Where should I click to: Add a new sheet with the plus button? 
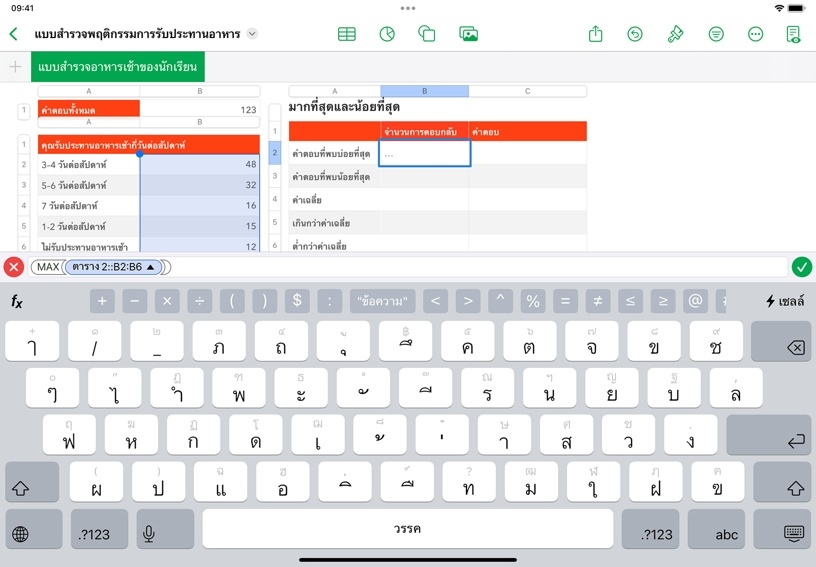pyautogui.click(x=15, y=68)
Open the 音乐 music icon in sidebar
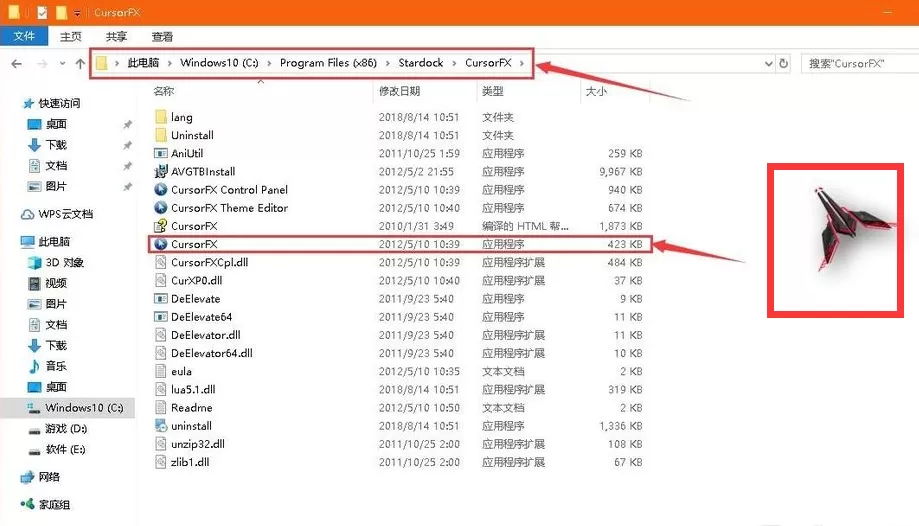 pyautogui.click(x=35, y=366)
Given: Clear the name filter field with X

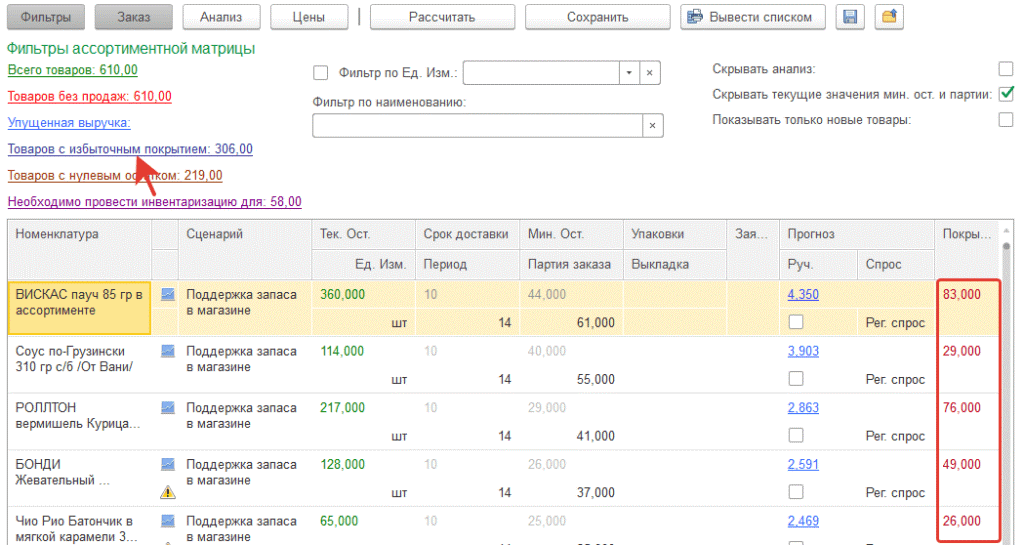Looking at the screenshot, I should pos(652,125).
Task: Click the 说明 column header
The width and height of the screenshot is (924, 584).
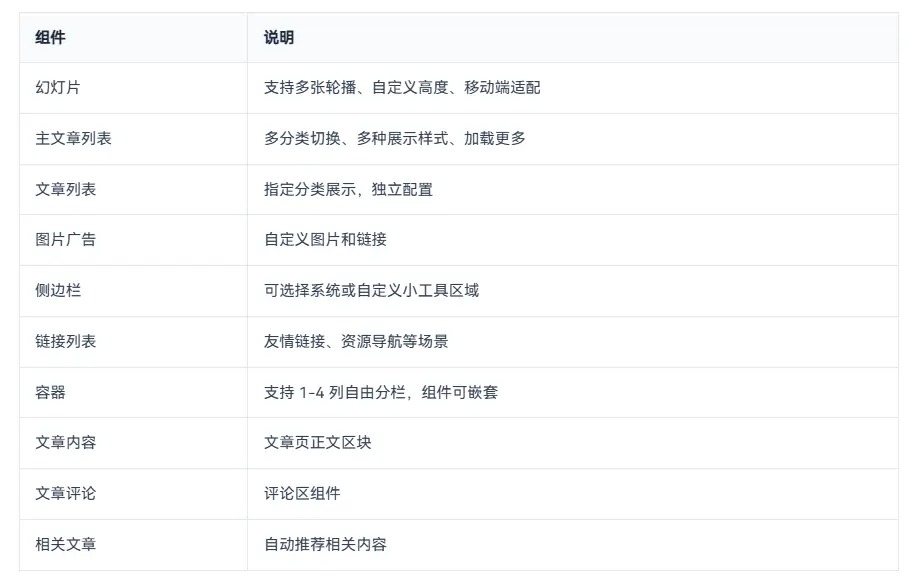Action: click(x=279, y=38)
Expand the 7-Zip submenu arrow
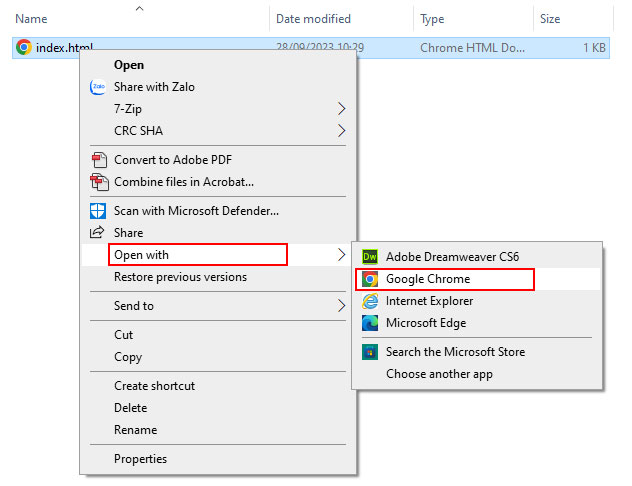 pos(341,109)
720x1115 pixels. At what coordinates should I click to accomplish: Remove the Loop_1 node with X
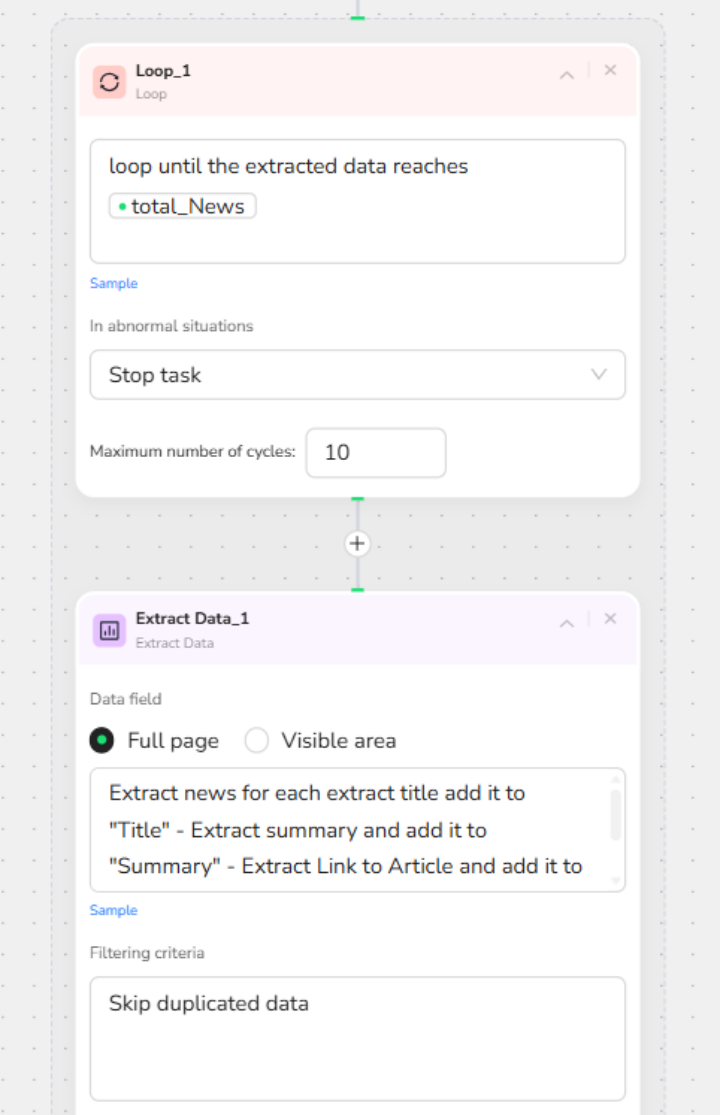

------------------------------------

Task: You are asked to reproduce each line above exactly, but to exclude the pictures.

Solution for this problem:
Where should I click to: Add a new sheet with the plus button? 
pyautogui.click(x=15, y=68)
Open the 音乐 music icon in sidebar
 pyautogui.click(x=35, y=366)
Given: Clear the name filter field with X

Looking at the screenshot, I should pos(652,125).
Task: Click the 说明 column header
The width and height of the screenshot is (924, 584).
Action: click(x=279, y=38)
Expand the 7-Zip submenu arrow
 pos(341,109)
720x1115 pixels. At what coordinates should I click to accomplish: Remove the Loop_1 node with X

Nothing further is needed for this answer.